During one of those missions, on 11 May 2005 the squadron scrambled to intercept an aircraft that wandered into the no-fly zone around the White House. Customs officials had also scrambled a Sikorsky UH-60 Black Hawk helicopter and a UC-35B Cessna Citation jet at 11:47 a.m. to intercept the plane. The Customs aircraft gave way when the F-16s arrived. They dipped their wings - a pilot's signal to ‘follow me’ - and tried to raise the pilot on the radio. But the Cessna didn't change course and it was flying too slow for the F-16s. The frustrated pilots had to take turns dropping flares, breaking away and returning to drop more flares. One senior Bush administration counter-terrorism official said it was ‘a real finger-biting period’ because they came very close to ordering a shot against a general aircraft. Finally, when the Cessna came within three miles of the White House - just a few minutes flying time - it altered course.

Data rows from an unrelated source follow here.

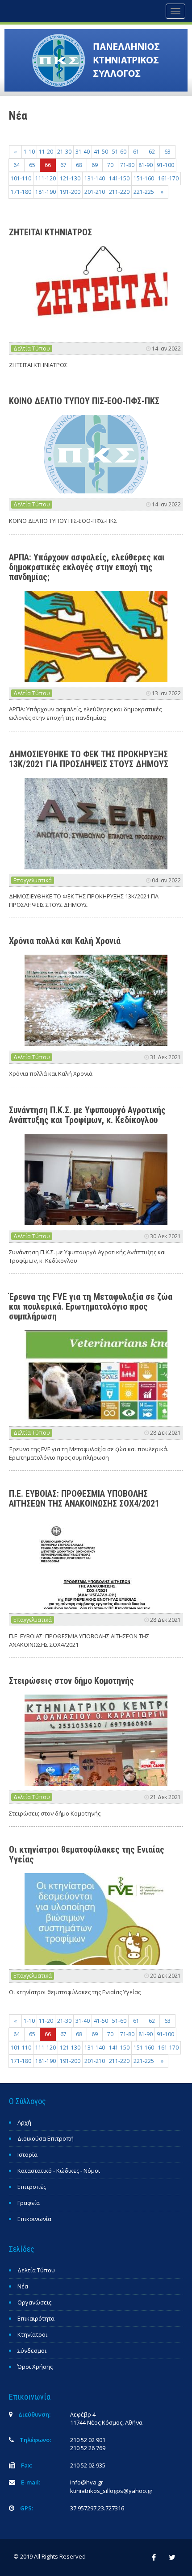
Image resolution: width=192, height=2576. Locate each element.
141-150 (119, 178)
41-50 (101, 151)
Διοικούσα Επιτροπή (45, 2138)
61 (136, 151)
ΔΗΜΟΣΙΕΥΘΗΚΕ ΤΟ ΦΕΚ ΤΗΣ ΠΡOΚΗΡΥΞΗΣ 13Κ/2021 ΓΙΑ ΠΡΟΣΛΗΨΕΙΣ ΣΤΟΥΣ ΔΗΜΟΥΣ (88, 759)
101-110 (21, 178)
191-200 (70, 192)
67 (63, 165)
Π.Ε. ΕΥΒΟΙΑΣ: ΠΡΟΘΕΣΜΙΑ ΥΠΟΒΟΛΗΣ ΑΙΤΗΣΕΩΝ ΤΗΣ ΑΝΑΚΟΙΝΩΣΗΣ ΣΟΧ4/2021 (84, 1498)
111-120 (45, 178)
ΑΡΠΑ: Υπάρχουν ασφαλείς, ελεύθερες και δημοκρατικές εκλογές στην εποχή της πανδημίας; (87, 567)
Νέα (22, 2286)
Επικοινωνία (34, 2219)
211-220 (119, 192)
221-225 (144, 192)
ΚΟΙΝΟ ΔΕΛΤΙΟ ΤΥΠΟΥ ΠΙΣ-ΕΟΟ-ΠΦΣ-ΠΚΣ (84, 401)
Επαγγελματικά (32, 880)
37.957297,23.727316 (97, 2508)
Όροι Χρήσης (35, 2367)
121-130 (70, 178)
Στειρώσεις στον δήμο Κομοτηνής (71, 1680)
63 (167, 151)
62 (152, 151)
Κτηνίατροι (32, 2334)
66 (48, 165)
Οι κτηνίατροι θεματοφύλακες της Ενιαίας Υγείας (86, 1854)
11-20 (46, 151)
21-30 (64, 151)
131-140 (94, 178)
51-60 (119, 151)
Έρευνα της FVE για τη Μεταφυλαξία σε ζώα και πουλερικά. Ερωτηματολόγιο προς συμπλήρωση (90, 1306)
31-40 (82, 151)
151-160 (144, 178)
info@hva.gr (86, 2482)
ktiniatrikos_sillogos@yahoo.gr (111, 2491)
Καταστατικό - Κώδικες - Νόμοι (58, 2171)
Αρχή (24, 2122)
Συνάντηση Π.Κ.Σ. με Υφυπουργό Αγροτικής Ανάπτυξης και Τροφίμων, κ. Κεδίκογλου (87, 1115)
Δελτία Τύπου (31, 348)
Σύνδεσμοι (31, 2350)
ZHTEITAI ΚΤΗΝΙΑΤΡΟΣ (50, 232)
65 (32, 165)
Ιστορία (27, 2154)
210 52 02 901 (87, 2440)
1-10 (29, 151)
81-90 (145, 165)
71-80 (127, 165)
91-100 (165, 165)
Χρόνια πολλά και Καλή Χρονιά (65, 940)
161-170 (168, 178)
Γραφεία (28, 2203)
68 (79, 165)
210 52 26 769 (87, 2448)
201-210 (94, 192)
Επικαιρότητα (35, 2318)
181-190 (45, 192)
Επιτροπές (31, 2187)
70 (110, 165)
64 (16, 165)
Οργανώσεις (34, 2302)
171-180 (21, 192)
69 (95, 165)
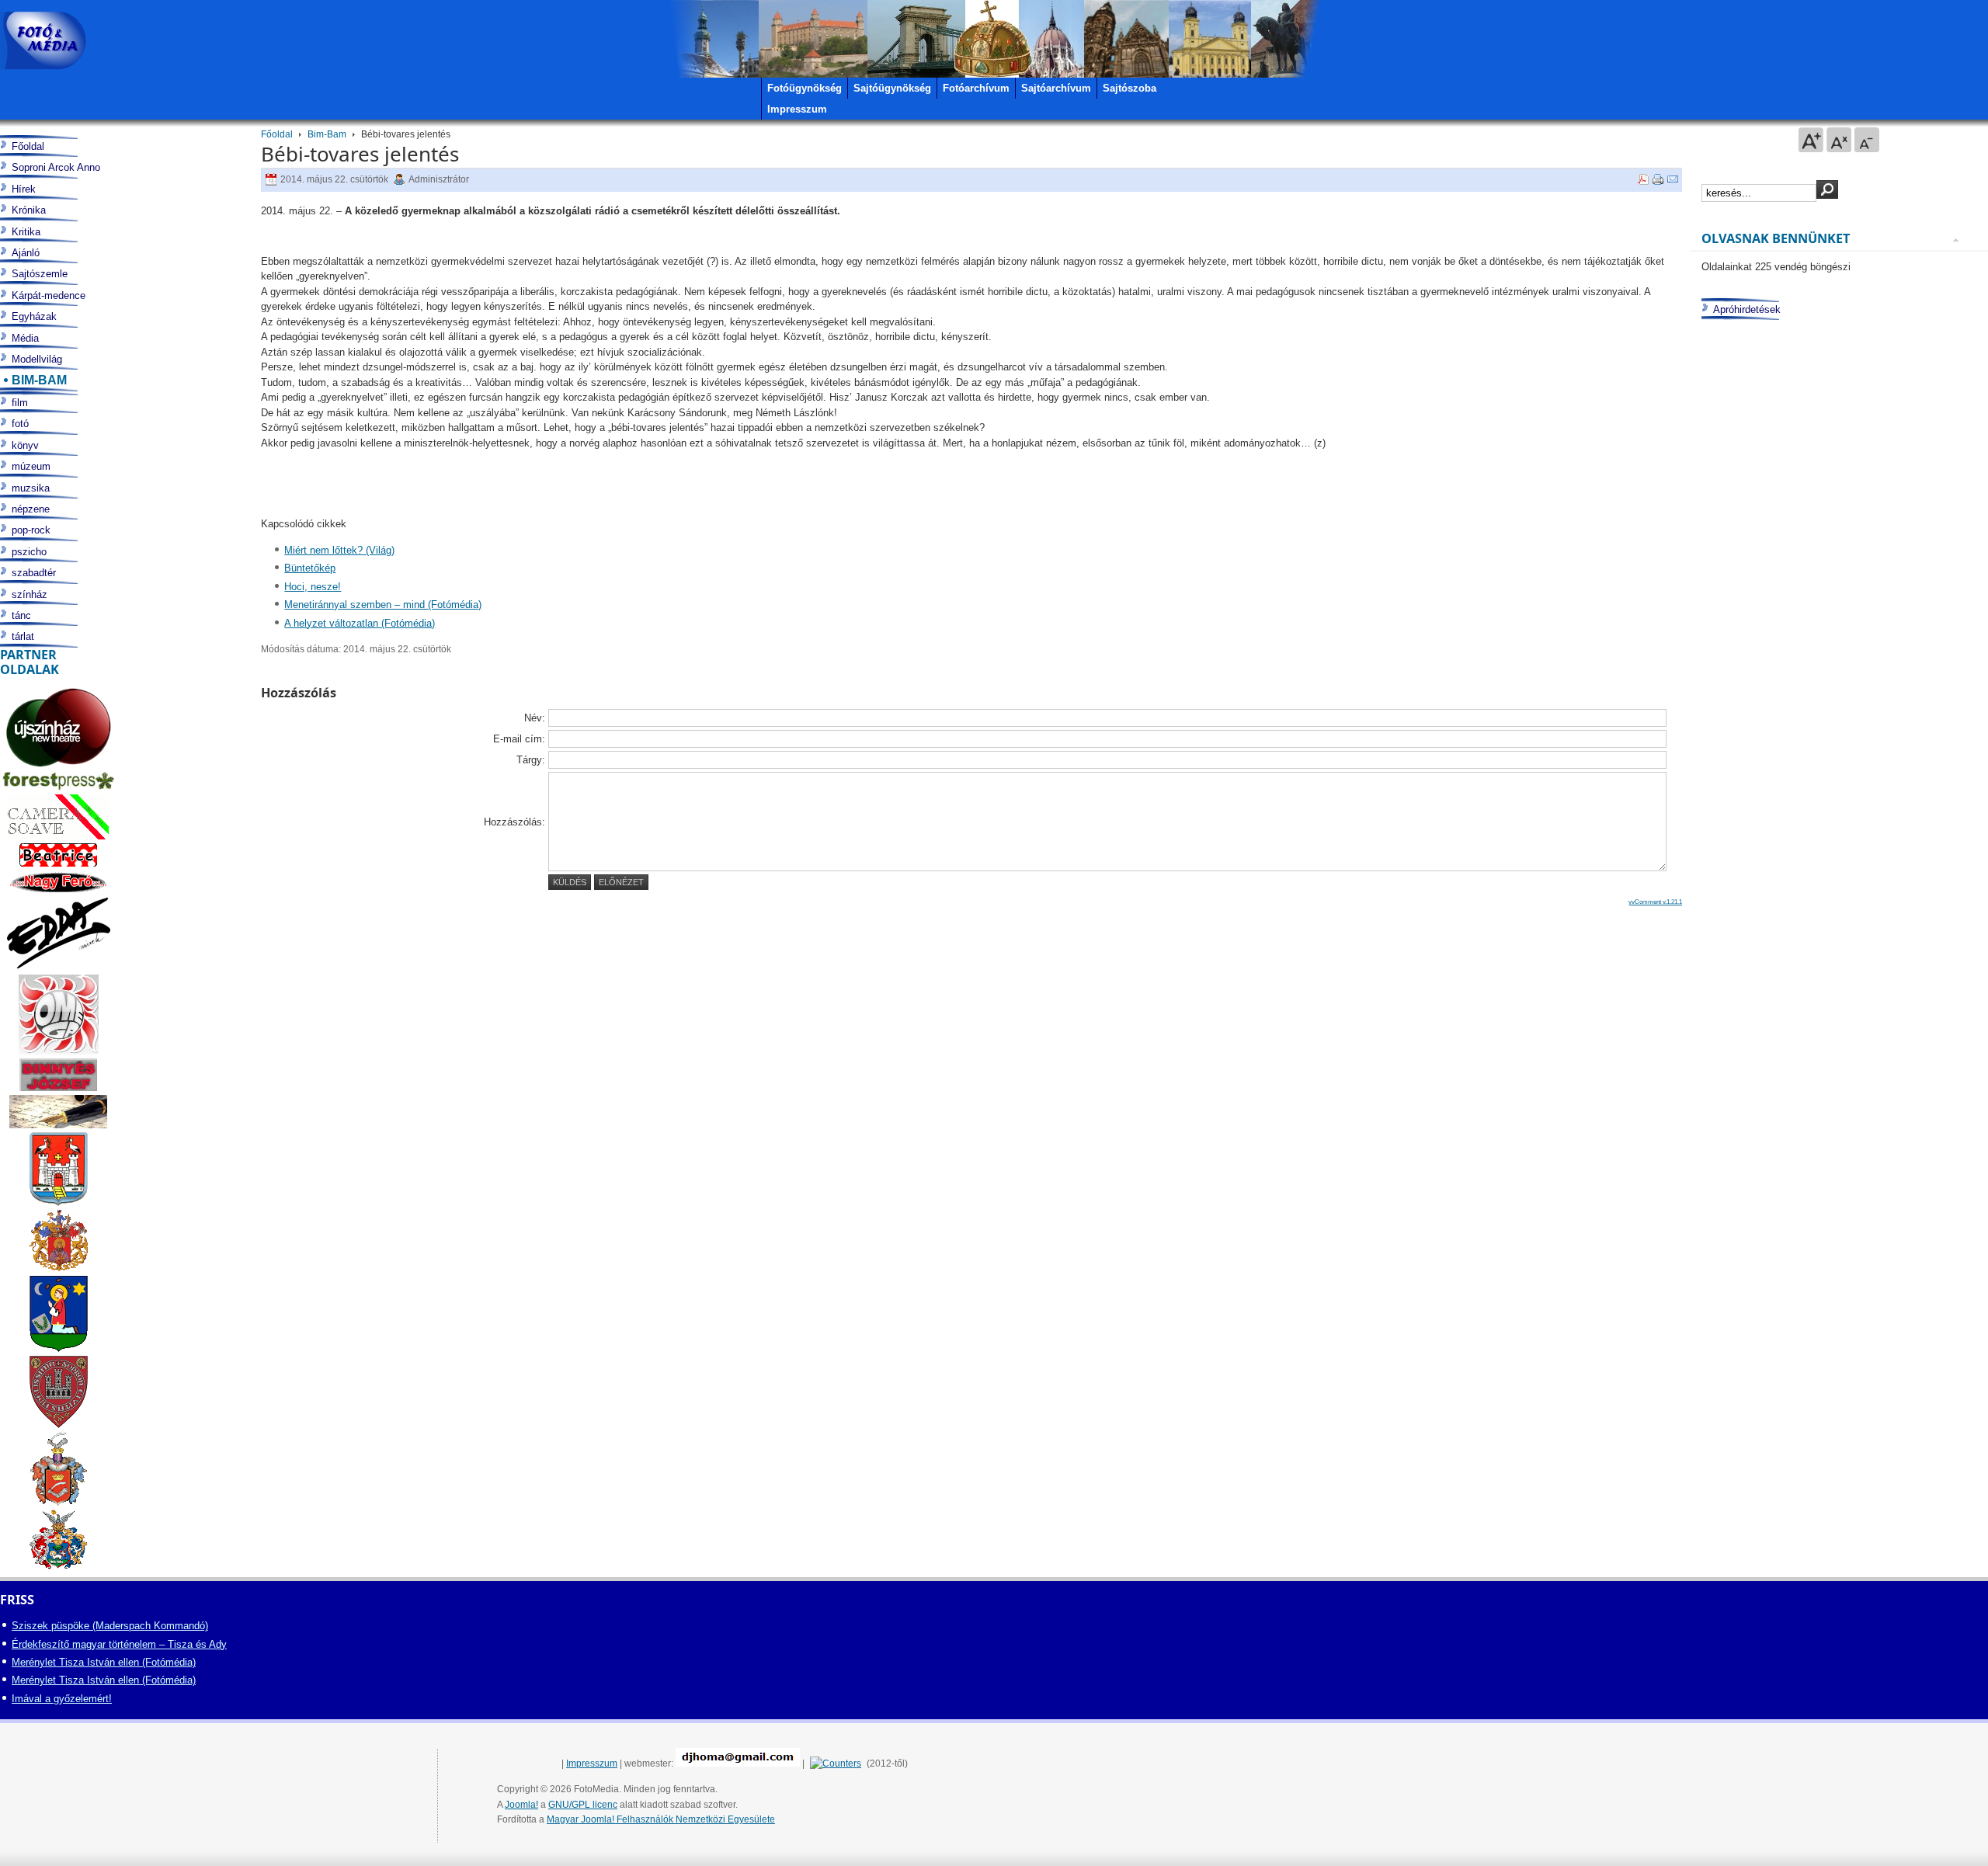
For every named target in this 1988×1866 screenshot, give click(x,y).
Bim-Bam (327, 134)
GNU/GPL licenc (582, 1804)
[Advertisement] (1835, 929)
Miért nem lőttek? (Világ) (339, 550)
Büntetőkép (309, 568)
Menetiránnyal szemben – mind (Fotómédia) (382, 604)
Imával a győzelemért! (62, 1698)
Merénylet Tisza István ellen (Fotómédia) (104, 1662)
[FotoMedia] (43, 41)
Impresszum (591, 1763)
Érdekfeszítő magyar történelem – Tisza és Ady (119, 1644)
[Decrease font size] (1866, 139)
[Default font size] (1838, 139)
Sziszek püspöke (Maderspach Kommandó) (110, 1625)
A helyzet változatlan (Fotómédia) (359, 623)
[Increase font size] (1811, 139)
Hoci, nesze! (312, 586)
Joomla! (521, 1804)
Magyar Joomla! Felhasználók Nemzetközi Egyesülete (661, 1819)
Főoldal (277, 134)
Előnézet (621, 882)
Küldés (569, 882)
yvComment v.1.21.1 (1655, 901)
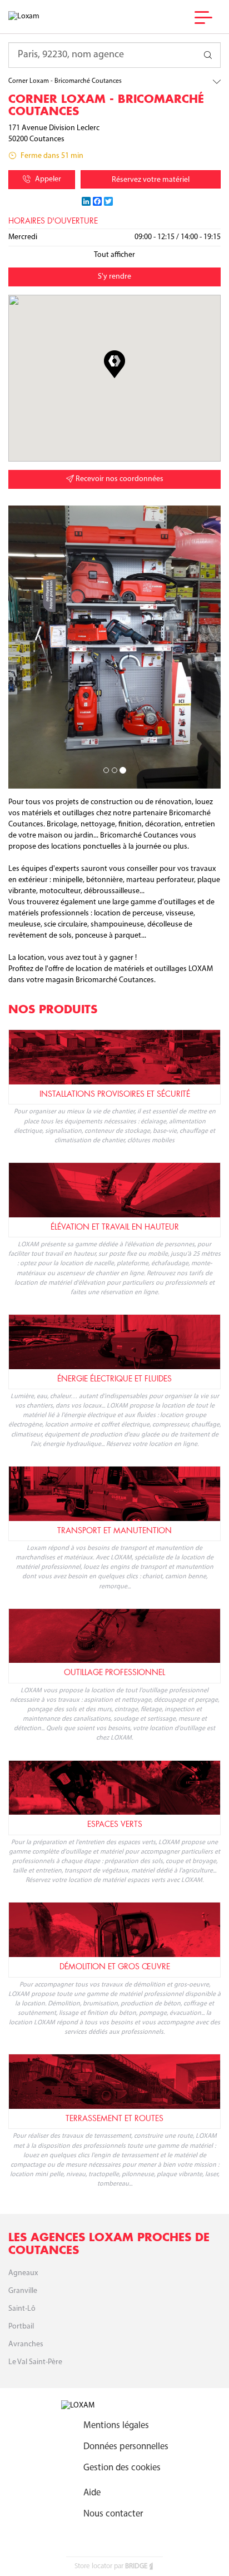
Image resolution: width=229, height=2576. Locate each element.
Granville (22, 2291)
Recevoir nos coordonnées (118, 479)
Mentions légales (116, 2425)
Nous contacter (113, 2514)
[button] (114, 364)
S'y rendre (114, 277)
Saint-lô (22, 2309)
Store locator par (110, 2566)
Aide (92, 2493)
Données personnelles (125, 2446)
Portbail (21, 2326)
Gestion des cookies (122, 2468)
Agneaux (23, 2273)
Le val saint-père (35, 2362)
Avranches (25, 2344)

Also, DC ANG units were deployed overseas as part of Operation Northern and Southern Watch, Operation Enduring Freedom in Afghanistan and Operation Iraqi Freedom in Iraq as well as other locations as directed.

==Special Recognition==
D.C. Air Guard's 231st CMBTCS won the Air National Guard Mission Support Trophy for the year 1995. The trophy is given annually to the number one non-flying unit in the Air National Guard. It was estimated at the time that 600 Air National Guard units were eligible for the award. The Mission Support Trophy is the equivalent of the Spaatz Trophy for Air National Guard flying units.